El día del Padre.

Hoy es día 29 de Marzo y todavía encuentro en cada rincón de casa muestras de este día que dejamos atrás hoy hace diez días. Nos pasamos los días ocupados con nuestras obligaciones y rutinas; padres e hijos. Por suerte, en esta pequeña familia se continúan viviendo las tradiciones que nos han dejado en herencia a ambos progenitores. Tradiciones sencillas, con alegrías sencillas, sorpresas entrañables.

En mi familia, cualquier ocasión: cumpleaños, santo, día de la Madre, día del Padre… era momento oportuno para reunirnos; la comida era lo de menos, en regalo también. Cuando éramos pequeños, nos deleitábamos comprando cualquier detalle después de reunir nuestros pingües ahorros: 25 pesetas. Qué grandes momentos de elección y decisión del presente más adecuado para la persona que queríamos sorprender.

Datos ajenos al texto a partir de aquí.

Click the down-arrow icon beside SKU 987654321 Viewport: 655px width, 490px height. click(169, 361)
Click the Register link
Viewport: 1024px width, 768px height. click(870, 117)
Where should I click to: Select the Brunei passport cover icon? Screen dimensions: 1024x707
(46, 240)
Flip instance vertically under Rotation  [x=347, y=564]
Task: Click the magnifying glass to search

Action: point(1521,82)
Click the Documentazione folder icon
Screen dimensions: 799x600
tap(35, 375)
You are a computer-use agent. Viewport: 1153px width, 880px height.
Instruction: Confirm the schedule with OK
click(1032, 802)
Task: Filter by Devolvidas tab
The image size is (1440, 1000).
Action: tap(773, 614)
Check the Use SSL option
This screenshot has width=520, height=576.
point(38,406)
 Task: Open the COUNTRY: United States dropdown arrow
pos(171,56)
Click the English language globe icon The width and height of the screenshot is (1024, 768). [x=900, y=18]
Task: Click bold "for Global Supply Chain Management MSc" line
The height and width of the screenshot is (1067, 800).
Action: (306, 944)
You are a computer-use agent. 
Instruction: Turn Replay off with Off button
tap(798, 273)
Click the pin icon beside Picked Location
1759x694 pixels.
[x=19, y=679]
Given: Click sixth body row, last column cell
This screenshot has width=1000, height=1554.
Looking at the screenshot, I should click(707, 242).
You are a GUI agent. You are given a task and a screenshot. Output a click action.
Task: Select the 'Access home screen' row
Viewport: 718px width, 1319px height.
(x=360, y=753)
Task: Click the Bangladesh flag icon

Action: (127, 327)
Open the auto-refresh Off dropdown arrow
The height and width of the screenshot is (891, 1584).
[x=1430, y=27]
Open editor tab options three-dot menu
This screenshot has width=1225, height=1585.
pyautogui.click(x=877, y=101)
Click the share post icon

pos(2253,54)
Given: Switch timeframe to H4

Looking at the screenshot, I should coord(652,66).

Posteriormente, descubrí que dejando una nota junto al plato de cada miembro en la mesa engalanada, la sorpresa era mayor. Recordaré siempre la cara de sorpresa de mi padre unas Navidades, mientras leía el proverbio que cuidadosamente había elegido para él. Decía así: “Desear lo mejor, recelar lo peor y tomar lo que viniere”proverbio árabe. Yo creo que jamás se sintió más identificado con unas palabras; lo sentí a pesar de que no pudo casi expresarse. No hizo falta, solo era necesario mirar sus ojos oscuros. Y es que a pasar de sus cualidades, buenas o malas en función del ojo que juzga, mi padre era así.

Mis hijos desde siempre han “funcionado” del mismo modo. Marta, que es la pequeña, la creativa, la chica de telenovela, la pasional, la que emana emociones por cada rincón de su bonita cara… se dedica a dejarnos notas y dibujos sobre nuestras mesas de noche. Esta costumbre empezó, cuando de pequeña y ya sabiendo escribir, entraba en momentos de enfado y tristeza inconsolables. Cuando no estaba en casa su héroe, su hermano Adrià para consolarla con sensatas y tiernas palabras, recurrí a enviarle notas bajo la puerta. Le pedía disculpas, le decía que entendía cómo se sentía, le pedía que no llorara más de lo necesario, que supiera que estábamos en la habitación de al lado para escucharla… Lo hicimos cientos de veces y aún continuamos haciéndolo. Después, guardamos los escritos y nos “reímos” de lo que nos pasaba en cada momento pasado; repasábamos las cosas que se repetían, aprendíamos de lo que ya no había vuelto a suceder…

Como se dice el Cataluña, los aniversarios tienen “mesada”; para nosotros también nuestros días importantes. Todavía hoy, diez días después, encuentro por los rincones felicitaciones como ésta, que son para nosotros, tremendas declaraciones de intenciones, auto-conocimiento y admiración mutua.